The bird life at Presqu`ile Provincial Park in the past week has been fairly typical for early October, but some exceptionally high numbers of certain species have provided surprises.
On both Saturday and Sunday, four TRUMPETER SWANS and three TUNDRA SWANS were on the beach, and at least two of the latter have been moving around Popham Bay since then, including today. There has been a build-up of dabbling ducks of at least five species in the marsh, easily seen from the camp office viewing deck. Among them on Monday was the first RING-NECKED DUCK of the season. Four WHITE-WINGED SCOTERS on Tuesday were the forerunners of anticipated large numbers, along with other scoters. A LONG-TAILED DUCK was in Presqu`ile Bay on Tuesday and Wednesday. A RUFFED GROUSE posed in the open for a photograph. Two RED-THROATED LOONS off Chatterson Point (the newly corrected name for the erstwhile Chatterton Point) were among an estimated 225 COMMON LOONS off the south shore of the peninsula on a perfectly calm lake on Tuesday. Also there were about 260 HORNED GREBES and seven RED-NECKED GREBES. An AMERICAN BITTERN was seen on Saturday and a BROAD-WINGED HAWK on Friday. There are still good numbers of shorebirds moving between the beach and the offshore islands. Among them have been up to 120 WHITE-RUMPED SANDPIPERS. On the late side were a SPOTTED SANDPIPER on October 6 and a WHIMBREL on Gull Island, which was still there this morning and seems to be aiming to tie the late record on Sunday or exceed it on Monday. A CASPIAN TERN on Owen Point on October 5 was also late.
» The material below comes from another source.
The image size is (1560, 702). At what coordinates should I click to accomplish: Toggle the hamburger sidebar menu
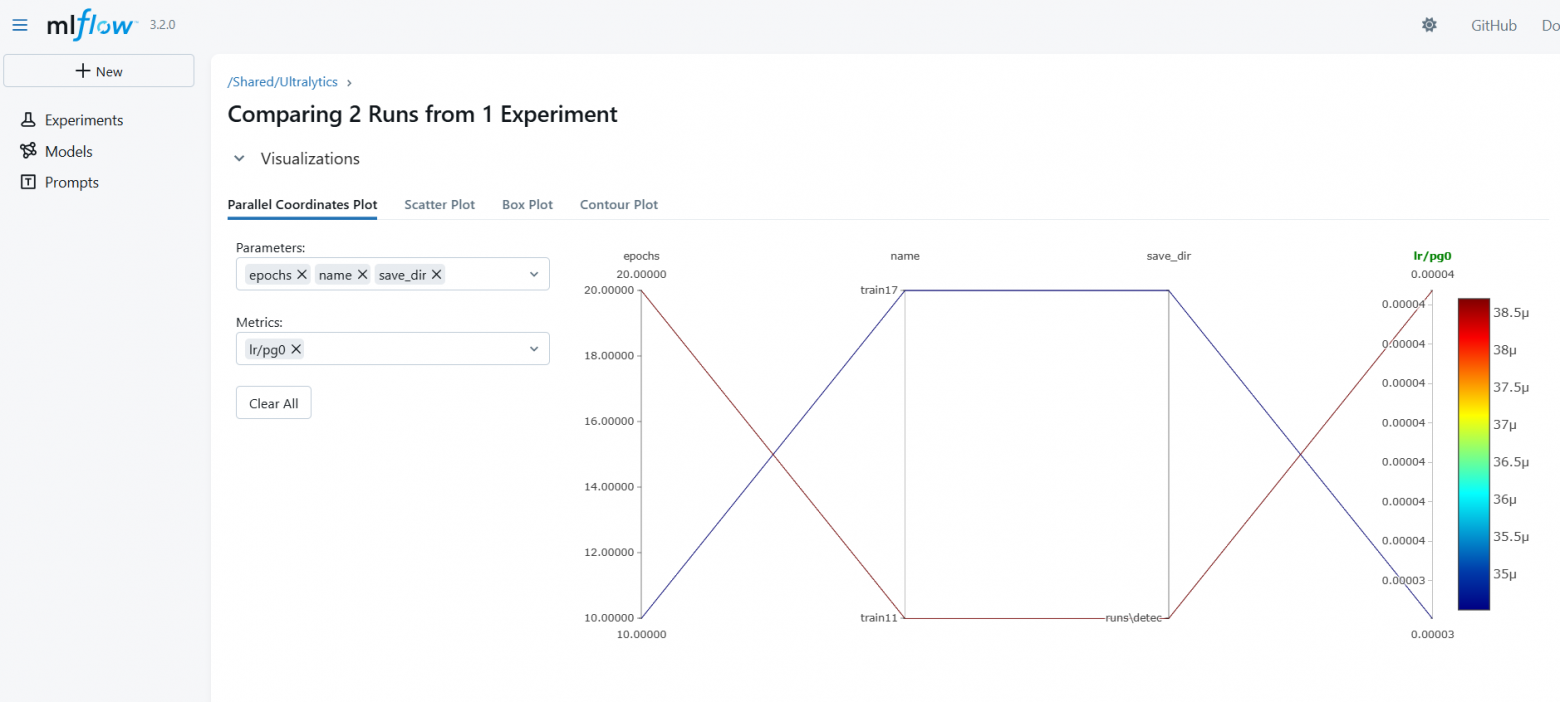[20, 25]
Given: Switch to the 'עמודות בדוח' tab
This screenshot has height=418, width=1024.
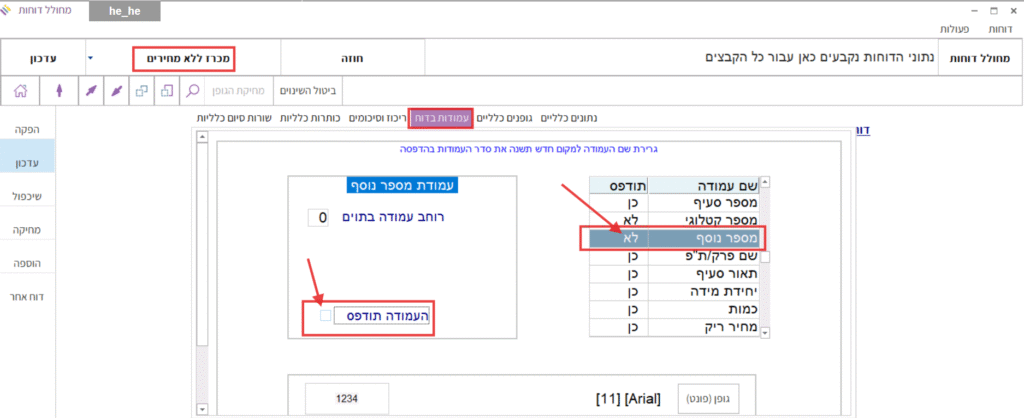Looking at the screenshot, I should [441, 118].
RED-BELLIED WOODPECKERS are appearing in several parts of the Park. One or two MERLINS are being seen on most days, and a PEREGRINE FALCON was seen on October 4 and 6. Three COMMON RAVENS were seen on Friday and four TREE SWALLOWS on Sunday. Eleven years ago on October 10 a TUFTED TITMOUSE appeared and continued to stay for the winter. There is no other indication of when this species might migrate through Presqu`ile in the fall, but if that one record and the recent sighting of three individuals at a migration watch on Lake Erie are suggestive, observers should check the chickadee flocks carefully this month. A report of a SEDGE WREN was intriguing. GRAY-CHEEKED THRUSHES were seen on at least two occasions. Sixteen warbler species were seen in the past week, including two TENNESSEE WARBLERS and four ORANGE-CROWNED WARBLERS on October 2 and three species that were rather late: YELLOW WARBLER on October 5, CHESTNUT-SIDED WARBLER on October 4, and WILSON`S WARBLER on October 6. A LINCOLN`S SPARROW was seen on October 4. SCARLET TANAGERS were seen on October 2, 4, and 5.
To reach Presqu'ile Provincial Park, follow the signs from Brighton. Locations within the Park are shown on a map at the back of a tabloid that is available at the Park gate. Visitors to Gull Island not using a boat should be prepared to wade through water that is knee-deep, not taking into account any wave action, in which there is often a swift current and a substrate that is somewhat uneven and slippery. It should also be noted that, because duck hunting is on Mondays, Wednesdays, Fridays, and Saturdays, Gull Island, High Bluff Island, and part of the calf pasture are not available for bird-watching on those days. Birders are encouraged to record their observations on the bird sightings board provided near the campground office by The Friends of Presqu'ile Park and to fill out a rare bird report for species not listed there.